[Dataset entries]

== == ==

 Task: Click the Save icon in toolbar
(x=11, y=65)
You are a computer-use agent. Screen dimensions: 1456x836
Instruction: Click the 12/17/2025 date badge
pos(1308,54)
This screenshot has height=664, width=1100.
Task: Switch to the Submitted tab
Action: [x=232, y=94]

== == ==

* About this task *
Every record must be transcribed exactly as written.

* Completed task *
 Task: Click the Save icon in toolbar
(x=11, y=65)
You are a computer-use agent. Screen dimensions: 1456x836
Instruction: Click the 12/17/2025 date badge
pos(1308,54)
This screenshot has height=664, width=1100.
Task: Switch to the Submitted tab
Action: [x=232, y=94]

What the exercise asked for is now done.